(Provided entries)
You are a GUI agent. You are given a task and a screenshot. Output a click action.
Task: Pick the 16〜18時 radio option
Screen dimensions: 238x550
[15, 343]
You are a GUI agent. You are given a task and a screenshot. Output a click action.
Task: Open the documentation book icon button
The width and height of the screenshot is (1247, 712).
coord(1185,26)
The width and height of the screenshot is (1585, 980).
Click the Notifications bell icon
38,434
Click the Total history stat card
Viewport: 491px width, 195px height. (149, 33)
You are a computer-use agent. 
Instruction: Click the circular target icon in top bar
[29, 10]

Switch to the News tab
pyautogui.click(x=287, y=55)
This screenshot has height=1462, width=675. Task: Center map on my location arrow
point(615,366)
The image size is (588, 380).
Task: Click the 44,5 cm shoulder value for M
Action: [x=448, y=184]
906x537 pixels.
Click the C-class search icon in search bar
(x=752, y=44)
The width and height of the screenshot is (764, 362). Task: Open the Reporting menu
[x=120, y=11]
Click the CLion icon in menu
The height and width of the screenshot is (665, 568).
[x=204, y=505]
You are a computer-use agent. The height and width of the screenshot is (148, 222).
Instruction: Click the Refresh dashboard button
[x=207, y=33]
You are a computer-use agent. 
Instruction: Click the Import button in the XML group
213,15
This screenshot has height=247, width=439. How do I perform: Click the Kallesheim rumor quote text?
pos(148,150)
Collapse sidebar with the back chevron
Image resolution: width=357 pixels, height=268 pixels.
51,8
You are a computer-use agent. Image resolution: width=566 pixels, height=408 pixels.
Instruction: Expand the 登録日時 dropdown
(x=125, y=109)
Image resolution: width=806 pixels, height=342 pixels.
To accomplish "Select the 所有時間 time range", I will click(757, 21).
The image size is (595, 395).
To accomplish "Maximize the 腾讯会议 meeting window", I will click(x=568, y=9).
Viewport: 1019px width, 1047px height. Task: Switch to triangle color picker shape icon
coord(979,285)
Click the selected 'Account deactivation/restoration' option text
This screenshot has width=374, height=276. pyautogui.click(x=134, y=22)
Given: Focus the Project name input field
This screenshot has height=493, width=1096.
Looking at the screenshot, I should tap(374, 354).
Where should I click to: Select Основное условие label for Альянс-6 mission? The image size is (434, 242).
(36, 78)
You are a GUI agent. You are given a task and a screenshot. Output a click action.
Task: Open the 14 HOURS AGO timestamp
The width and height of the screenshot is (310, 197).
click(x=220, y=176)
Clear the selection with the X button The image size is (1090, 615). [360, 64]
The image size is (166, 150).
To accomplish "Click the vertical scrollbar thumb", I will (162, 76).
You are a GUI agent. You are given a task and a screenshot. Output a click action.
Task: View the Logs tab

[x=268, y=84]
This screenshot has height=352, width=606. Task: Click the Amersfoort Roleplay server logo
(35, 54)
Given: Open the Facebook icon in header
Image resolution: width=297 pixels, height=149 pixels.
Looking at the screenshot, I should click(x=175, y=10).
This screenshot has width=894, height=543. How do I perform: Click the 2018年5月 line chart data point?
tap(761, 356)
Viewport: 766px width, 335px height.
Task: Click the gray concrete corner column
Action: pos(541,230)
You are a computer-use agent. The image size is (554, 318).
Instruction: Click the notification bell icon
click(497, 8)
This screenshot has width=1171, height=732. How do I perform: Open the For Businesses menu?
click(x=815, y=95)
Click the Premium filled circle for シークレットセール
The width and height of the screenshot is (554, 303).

(Task item) Look through the records above and please copy every line in which the string "with" occurs.

(Problem solution)
Collapse sidebar with the back chevron
Clear the selection with the X button The image size is (1090, 615). [360, 64]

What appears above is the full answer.